Löwenheim-Skolem is about 1st-order logic and would apply to a 1st-order formulation of the Peano axioms (and models thereof). But the version of the axiom of induction that I reference in this episode & in the previous episode "What Does It Mean to be a Number" is a 2nd-order statement. This is precisely the thing I said I didn't want to get into in my disclaimers at 3:21 (second bulleted item there), but the question you raise is valid. Short answer -- it's a 1st-vs-2nd- order issue, and a 2nd-order formulation of the Peano axioms is categorical (all models thereof are isomorphic).
@@pbsinfiniteseries But then you're going to make the set: "{0, 1, 2, ...} + something". Sure, second-order Peano arithmetic has an axiom: "given any subset of natural numbers, if 0 is in the set, and for any n it also contains S(n), then the set contains all natural numbers". So this set would seemingly not comply with the axiom, because you could take the set {0, 1, 2, ...}, which indeed contains 0 and for any element n it contains S(n), but this set does not contain all elements. But here's the problem: who said that {0, 1, 2, ...} were a set? (Second-order PA only has a unique model up to isomorphism within a particular model of set theory.)

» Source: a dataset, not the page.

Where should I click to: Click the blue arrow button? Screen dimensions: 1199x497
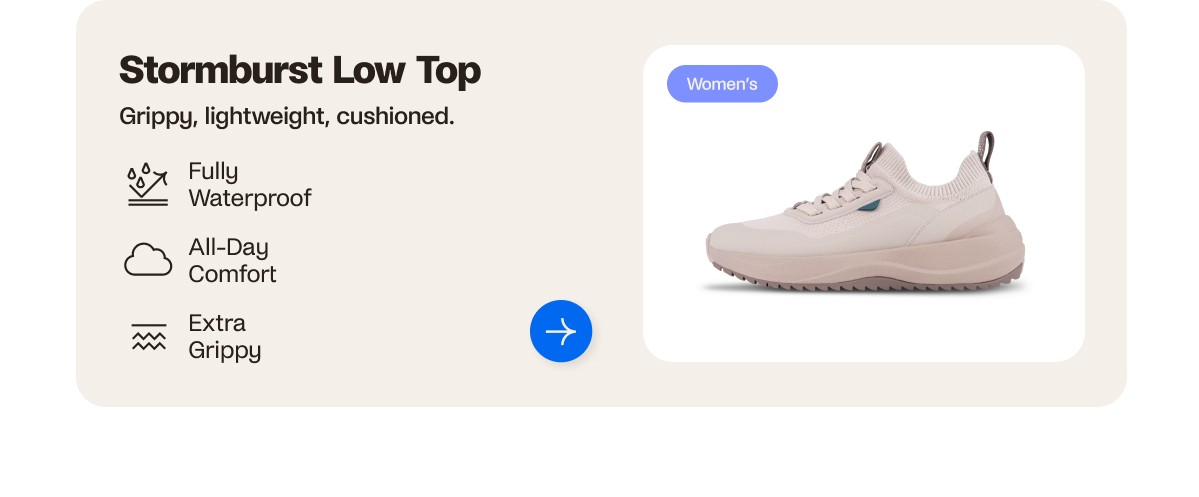[x=561, y=331]
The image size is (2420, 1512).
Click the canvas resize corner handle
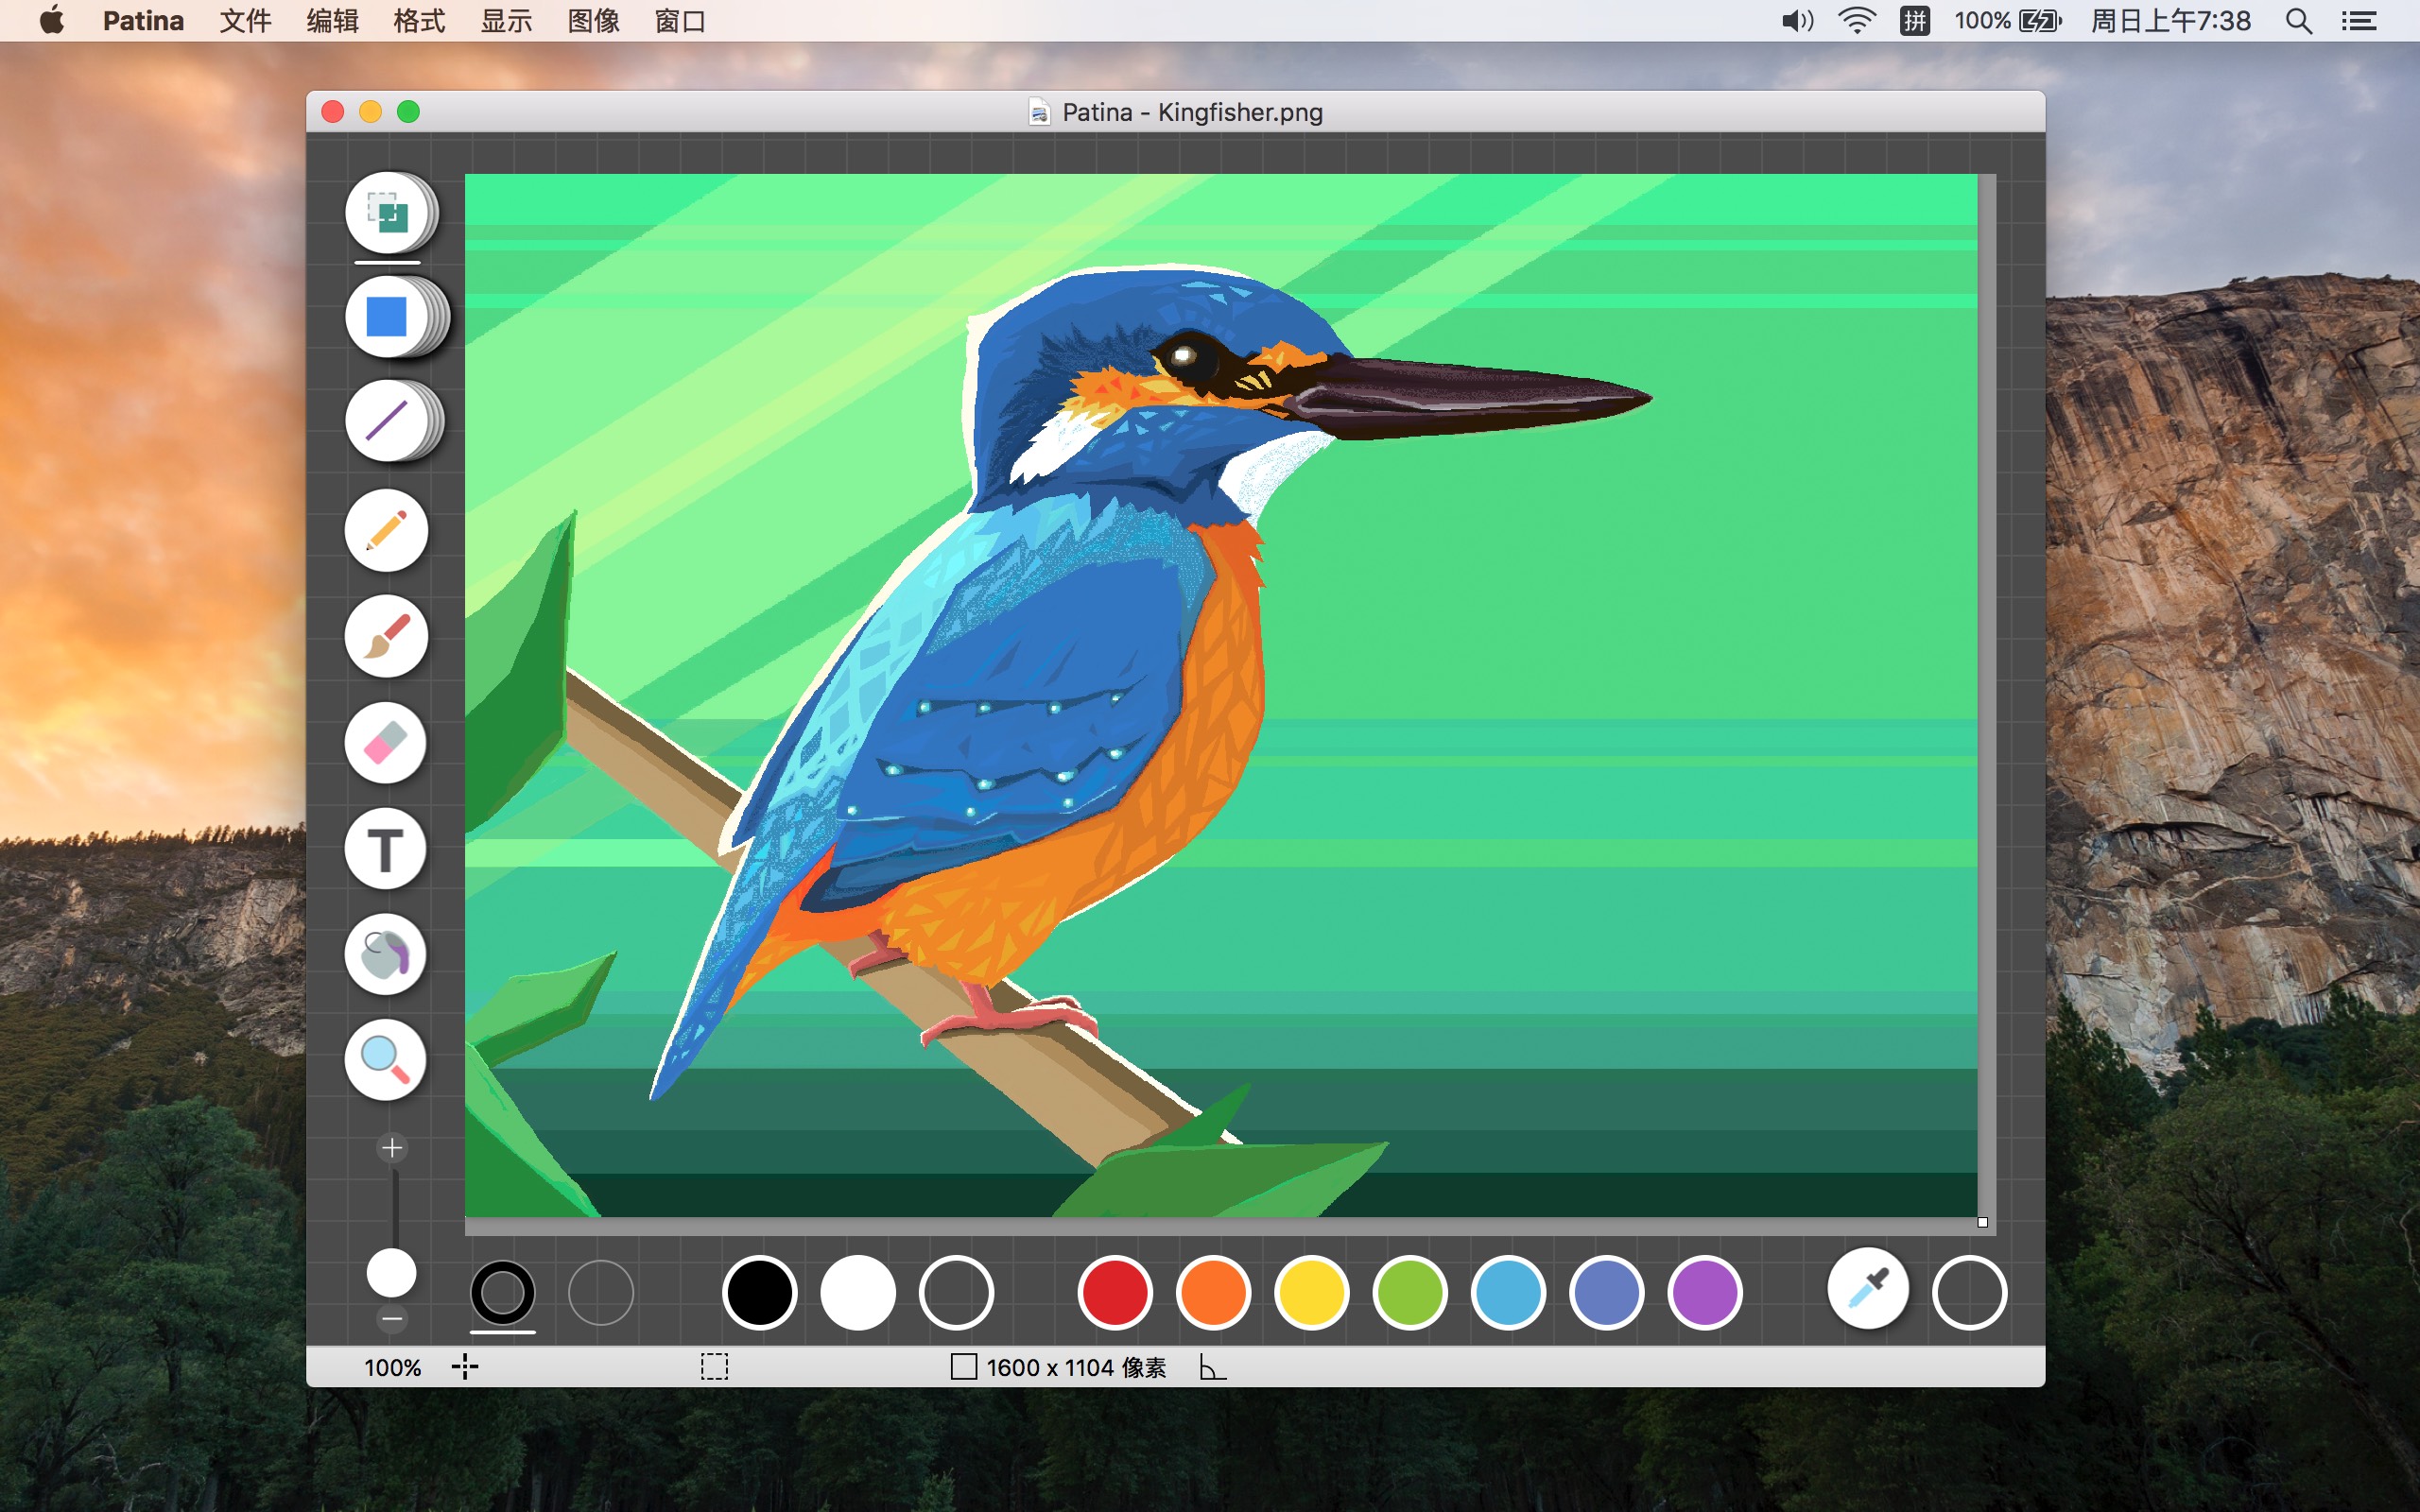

I haven't watch this yet, or the previous episode. But I will with interest (even though it kind of goes over my head). I'm wondering if "cosmic black holes" are related? - I watched an introductory lecture by Leonard Susskind on black holes (I actually learnt stuff - the key things he wanted people to take away). One of things I took away from it (and I expect I have this wrong) is that it may well be that there is nothing inside a black hole? - not because the stuff inside the black hole "vanishes", but because of the breaking of entanglement at the "fundamental" level of information, i.e. like an entangled virtual partice pair forming near the event horizon of the black hole and splitting, for one particle to fall past the event horizon towards centre of the black hole and the other to escape, and in the process a photon is created that also leaves the black hole. The idea is the escaping particle loses entanglement with the particle inside the black hole, but entangles with the escaping photon instead. So information is conserved about the particle in the black hole - and by virtue of this, it doesn't need to exist and so, some how, it doesn't? (this is why Hawking Radiation causes black holes to loose mass?). Though at the same time the particle falling into the balck hole could exist as scrambled information on a holographic encrypted event horizon - though whether this consitutes "existing" if it is "fubar-ed" I don't know? I'm wondering if the same kind of vanishing trick applies to number sets on a fundamental level? - that you can never reach a "singularity" or "zero", but yet these concepts still logically and physically seem to still exist by virtue of what is around them. Like with the arrow of time, it seems like such things are probabilistic? Bip. Thanks.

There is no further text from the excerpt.